Would you please copy every line below that includes the string "computer"?
**** Records for the task
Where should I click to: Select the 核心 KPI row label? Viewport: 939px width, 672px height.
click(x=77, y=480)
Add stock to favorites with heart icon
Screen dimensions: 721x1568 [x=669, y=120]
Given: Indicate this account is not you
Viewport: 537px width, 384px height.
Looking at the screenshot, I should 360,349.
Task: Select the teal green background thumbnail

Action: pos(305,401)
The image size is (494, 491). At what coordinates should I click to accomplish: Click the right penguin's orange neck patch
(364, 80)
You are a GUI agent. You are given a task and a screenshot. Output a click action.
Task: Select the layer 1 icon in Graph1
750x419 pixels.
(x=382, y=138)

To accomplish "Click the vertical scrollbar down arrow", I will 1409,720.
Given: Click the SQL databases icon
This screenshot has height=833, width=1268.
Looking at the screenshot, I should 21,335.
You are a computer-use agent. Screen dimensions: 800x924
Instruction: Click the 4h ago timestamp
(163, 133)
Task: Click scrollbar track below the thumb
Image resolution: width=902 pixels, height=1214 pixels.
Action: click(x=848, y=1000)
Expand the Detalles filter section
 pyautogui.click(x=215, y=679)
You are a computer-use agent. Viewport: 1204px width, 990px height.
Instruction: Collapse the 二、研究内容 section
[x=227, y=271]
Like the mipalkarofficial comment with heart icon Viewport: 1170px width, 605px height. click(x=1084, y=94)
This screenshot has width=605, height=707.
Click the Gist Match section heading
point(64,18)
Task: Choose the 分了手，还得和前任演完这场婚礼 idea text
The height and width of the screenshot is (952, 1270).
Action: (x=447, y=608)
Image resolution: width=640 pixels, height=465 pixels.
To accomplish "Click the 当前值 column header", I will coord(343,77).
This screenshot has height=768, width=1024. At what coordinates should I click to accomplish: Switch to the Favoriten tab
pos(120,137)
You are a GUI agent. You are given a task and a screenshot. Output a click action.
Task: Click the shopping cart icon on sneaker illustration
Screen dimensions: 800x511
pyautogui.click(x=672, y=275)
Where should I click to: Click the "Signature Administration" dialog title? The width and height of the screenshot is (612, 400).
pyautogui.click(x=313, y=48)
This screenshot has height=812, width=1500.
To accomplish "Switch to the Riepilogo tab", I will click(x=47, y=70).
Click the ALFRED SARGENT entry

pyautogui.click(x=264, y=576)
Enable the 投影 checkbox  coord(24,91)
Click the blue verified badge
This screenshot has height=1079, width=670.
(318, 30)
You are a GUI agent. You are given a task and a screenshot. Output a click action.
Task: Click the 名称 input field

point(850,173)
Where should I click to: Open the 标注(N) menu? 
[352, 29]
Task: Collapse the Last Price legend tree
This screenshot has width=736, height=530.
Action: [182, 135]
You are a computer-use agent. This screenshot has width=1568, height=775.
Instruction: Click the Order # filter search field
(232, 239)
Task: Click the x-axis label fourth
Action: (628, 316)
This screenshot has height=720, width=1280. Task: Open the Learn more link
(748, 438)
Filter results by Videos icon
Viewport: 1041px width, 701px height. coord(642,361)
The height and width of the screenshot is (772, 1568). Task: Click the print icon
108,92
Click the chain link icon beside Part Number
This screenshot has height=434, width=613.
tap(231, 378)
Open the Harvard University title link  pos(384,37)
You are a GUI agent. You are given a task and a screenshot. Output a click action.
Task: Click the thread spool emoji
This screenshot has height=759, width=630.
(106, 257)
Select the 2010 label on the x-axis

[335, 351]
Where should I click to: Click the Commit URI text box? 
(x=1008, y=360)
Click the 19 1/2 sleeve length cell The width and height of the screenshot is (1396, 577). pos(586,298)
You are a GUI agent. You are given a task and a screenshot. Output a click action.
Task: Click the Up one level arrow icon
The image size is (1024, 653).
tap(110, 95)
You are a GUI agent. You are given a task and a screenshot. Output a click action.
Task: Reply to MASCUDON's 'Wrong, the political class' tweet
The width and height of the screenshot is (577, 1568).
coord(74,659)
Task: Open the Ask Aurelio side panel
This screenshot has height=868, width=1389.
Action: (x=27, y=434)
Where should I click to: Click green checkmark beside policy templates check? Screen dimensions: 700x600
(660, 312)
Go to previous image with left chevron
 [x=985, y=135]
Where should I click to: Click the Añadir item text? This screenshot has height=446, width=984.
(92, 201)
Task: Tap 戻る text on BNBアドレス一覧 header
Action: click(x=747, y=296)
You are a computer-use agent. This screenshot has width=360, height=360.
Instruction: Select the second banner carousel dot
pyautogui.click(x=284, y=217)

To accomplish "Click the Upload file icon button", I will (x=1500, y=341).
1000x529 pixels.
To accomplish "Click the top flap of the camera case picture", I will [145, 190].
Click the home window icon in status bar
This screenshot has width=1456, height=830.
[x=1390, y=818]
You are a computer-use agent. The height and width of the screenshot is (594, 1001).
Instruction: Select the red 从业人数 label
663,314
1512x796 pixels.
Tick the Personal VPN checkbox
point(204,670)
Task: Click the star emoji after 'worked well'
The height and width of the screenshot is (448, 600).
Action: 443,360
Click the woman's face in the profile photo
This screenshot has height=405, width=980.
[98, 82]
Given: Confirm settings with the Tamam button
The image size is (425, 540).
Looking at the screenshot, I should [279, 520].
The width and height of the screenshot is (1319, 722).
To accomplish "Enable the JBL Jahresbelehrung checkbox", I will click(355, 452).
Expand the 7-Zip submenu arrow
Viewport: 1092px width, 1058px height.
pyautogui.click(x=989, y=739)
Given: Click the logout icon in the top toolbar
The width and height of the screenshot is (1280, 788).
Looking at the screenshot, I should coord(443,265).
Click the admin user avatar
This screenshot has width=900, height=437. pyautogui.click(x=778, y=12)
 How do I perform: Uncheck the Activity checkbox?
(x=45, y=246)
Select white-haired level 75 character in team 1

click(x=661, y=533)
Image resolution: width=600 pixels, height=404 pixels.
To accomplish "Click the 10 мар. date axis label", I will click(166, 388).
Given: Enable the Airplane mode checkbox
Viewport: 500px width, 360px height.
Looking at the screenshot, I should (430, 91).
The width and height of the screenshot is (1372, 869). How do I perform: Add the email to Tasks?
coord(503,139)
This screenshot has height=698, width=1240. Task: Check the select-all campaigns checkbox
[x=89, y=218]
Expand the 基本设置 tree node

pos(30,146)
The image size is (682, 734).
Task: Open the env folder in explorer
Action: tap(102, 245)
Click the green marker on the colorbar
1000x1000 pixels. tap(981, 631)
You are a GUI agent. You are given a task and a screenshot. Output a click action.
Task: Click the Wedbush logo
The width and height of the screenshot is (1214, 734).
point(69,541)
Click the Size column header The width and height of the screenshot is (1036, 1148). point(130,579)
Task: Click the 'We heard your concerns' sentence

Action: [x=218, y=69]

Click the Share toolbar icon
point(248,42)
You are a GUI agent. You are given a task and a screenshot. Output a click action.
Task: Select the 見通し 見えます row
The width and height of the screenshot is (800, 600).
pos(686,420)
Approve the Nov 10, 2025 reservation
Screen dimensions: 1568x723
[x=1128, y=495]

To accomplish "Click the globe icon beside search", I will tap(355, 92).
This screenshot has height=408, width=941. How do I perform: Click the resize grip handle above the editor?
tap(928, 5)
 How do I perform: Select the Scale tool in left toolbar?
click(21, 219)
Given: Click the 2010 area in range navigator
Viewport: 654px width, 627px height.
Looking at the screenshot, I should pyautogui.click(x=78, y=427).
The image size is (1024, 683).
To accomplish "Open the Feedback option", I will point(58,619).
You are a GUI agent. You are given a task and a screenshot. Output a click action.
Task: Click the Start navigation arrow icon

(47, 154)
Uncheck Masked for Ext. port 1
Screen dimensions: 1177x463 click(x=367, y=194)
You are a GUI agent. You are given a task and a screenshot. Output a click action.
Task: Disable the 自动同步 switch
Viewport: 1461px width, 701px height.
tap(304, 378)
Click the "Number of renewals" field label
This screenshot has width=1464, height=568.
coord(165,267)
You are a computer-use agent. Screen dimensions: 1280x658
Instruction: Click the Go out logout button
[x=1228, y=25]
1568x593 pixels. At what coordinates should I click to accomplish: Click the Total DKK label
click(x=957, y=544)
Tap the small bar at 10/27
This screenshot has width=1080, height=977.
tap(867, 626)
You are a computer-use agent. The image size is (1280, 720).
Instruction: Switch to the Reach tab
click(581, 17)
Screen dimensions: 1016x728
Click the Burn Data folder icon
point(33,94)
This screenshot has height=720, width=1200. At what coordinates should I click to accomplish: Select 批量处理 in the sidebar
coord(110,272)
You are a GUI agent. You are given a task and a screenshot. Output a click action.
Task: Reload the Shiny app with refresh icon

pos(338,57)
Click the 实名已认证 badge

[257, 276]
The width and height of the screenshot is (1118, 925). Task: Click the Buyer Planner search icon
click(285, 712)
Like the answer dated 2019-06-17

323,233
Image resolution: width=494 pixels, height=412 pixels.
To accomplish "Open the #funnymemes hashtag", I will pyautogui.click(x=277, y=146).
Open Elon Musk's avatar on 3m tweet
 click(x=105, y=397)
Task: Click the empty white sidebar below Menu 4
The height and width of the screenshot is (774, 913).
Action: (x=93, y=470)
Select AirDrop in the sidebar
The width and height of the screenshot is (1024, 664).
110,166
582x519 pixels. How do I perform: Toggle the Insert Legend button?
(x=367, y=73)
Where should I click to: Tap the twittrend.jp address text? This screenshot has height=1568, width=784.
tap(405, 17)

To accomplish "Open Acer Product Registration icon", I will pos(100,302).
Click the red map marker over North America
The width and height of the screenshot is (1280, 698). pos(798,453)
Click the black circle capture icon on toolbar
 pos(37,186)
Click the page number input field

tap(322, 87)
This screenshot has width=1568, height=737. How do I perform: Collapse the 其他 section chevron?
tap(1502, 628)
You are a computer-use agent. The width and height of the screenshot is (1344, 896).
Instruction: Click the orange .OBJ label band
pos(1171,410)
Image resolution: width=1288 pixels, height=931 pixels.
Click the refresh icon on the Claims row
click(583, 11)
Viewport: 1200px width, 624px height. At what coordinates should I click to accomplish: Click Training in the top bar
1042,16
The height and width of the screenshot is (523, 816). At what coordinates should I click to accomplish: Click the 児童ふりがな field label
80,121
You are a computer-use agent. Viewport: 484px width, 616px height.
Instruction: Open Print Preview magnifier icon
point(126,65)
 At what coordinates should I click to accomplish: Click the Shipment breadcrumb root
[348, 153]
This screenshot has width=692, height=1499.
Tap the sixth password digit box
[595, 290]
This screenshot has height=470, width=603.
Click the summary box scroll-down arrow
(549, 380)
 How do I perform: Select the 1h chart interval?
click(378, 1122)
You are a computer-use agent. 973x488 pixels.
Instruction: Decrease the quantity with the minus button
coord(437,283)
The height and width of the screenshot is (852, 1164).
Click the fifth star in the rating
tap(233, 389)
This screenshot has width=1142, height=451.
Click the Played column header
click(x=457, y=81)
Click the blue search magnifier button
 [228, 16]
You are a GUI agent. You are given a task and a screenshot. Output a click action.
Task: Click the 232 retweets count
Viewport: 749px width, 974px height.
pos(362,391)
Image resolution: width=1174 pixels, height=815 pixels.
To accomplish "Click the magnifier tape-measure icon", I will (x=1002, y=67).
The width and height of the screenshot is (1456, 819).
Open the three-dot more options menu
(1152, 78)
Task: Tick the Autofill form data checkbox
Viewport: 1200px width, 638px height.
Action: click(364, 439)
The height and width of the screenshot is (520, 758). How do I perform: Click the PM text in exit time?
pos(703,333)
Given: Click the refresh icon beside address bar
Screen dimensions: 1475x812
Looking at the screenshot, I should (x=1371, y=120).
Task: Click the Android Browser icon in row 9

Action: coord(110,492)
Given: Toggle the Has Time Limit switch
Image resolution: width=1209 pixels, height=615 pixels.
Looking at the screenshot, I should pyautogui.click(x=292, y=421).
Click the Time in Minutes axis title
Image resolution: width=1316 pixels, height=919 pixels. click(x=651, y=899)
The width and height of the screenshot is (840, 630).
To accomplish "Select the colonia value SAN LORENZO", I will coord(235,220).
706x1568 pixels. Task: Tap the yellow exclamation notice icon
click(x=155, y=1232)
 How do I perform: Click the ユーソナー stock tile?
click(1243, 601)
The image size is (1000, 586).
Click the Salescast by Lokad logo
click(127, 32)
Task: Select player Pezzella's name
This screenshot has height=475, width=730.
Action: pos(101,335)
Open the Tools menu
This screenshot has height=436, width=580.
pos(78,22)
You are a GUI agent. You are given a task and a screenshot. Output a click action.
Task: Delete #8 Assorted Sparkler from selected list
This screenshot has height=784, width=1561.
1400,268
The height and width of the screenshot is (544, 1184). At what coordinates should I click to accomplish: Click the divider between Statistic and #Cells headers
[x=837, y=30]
********
- Written answer
You are a computer-use agent. Screen dimensions: 800x924
You are a computer-use agent. Viewport: 1204px width, 990px height.
You are a computer-use agent. This screenshot has width=1568, height=775.
You are a computer-use agent. This screenshot has width=360, height=360.
You are a computer-use agent. The height and width of the screenshot is (594, 1001).
You are a computer-use agent. Screen dimensions: 1280x658
You are a computer-use agent. The image size is (1280, 720).
You are a computer-use agent. The width and height of the screenshot is (1344, 896).
You are a computer-use agent. Viewport: 484px width, 616px height.
You are a computer-use agent. 973x488 pixels.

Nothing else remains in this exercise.